Update the forum thread excerpt: give the stretch from "Bah... that last" through "whole Farey series." again, with "Farey series" replaced by "Farey sequence".

Selected excerpt ::
════════════════════

I mean, you can do it easily if you don't need general position- but he seems to use g.p. in his definition of convex "since every lattice line contains at most 2 vertices of P...". –  Tom Boardman Jun 11 '10 at 14:23
    
Oh, in that case I believe he is only considering width in one direction, which shouldn't be of much interest to you, since you are considering points in convex position in a confined area (square). I was referring to the section "maximal polytopes in K", being of interest, but I figured the new article I added above is a much better reference. –  Gjergji Zaimi Jun 11 '10 at 14:38
    
+1 I came here to point to Barany's work on exactly this problem (I saw him speak on it at IPAM last fall) but I see you've already done so. –  David Eppstein Jun 11 '10 at 15:42
    
Bah... that last result looks like the business but I can't see it without forking out $30. Damn those journal subscription fees... it really bugs me when I don't get to see the solution- it's like watching half of a movie- +1 though. Ps. I think your index might be upside-down- my bound isn't great- but it's nowhere near as bad as o(n^2) vs o(n^2/3) ! –  Tom Boardman Jun 11 '10 at 18:51

Just thinking about prime denominators: you should be able to take K to be n to the power 2/3, up to some logarithmic stuff. This is just greedily taking a bunch of primes in some interval. There is a little to be gained by using the whole Farey series.

════════════════════

Provided data ::
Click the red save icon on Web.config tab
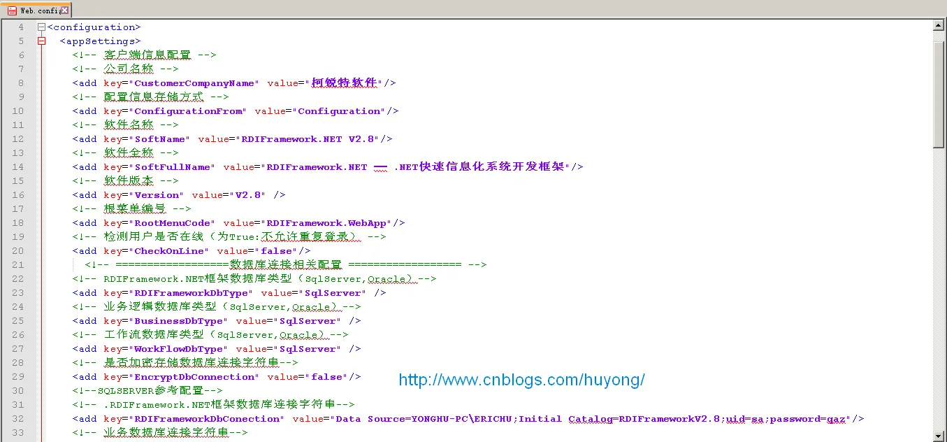This screenshot has width=947, height=442. (12, 10)
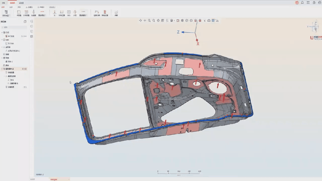Collapse the geometry node in project tree
322x181 pixels.
2,33
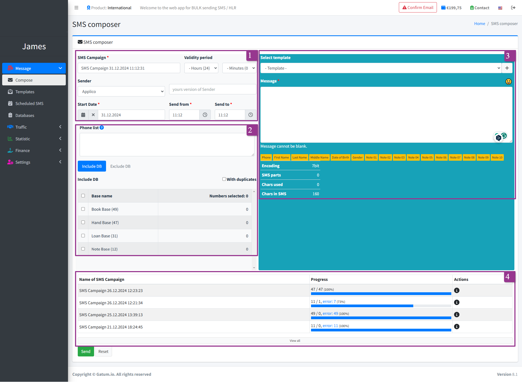The height and width of the screenshot is (382, 522).
Task: Open the Send from clock picker
Action: click(205, 115)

════════════════════

Output for this task ::
Bah... that last result looks like the business but I can't see it without forking out $30. Damn those journal subscription fees... it really bugs me when I don't get to see the solution- it's like watching half of a movie- +1 though. Ps. I think your index might be upside-down- my bound isn't great- but it's nowhere near as bad as o(n^2) vs o(n^2/3) ! –  Tom Boardman Jun 11 '10 at 18:51

Just thinking about prime denominators: you should be able to take K to be n to the power 2/3, up to some logarithmic stuff. This is just greedily taking a bunch of primes in some interval. There is a little to be gained by using the whole Farey sequence.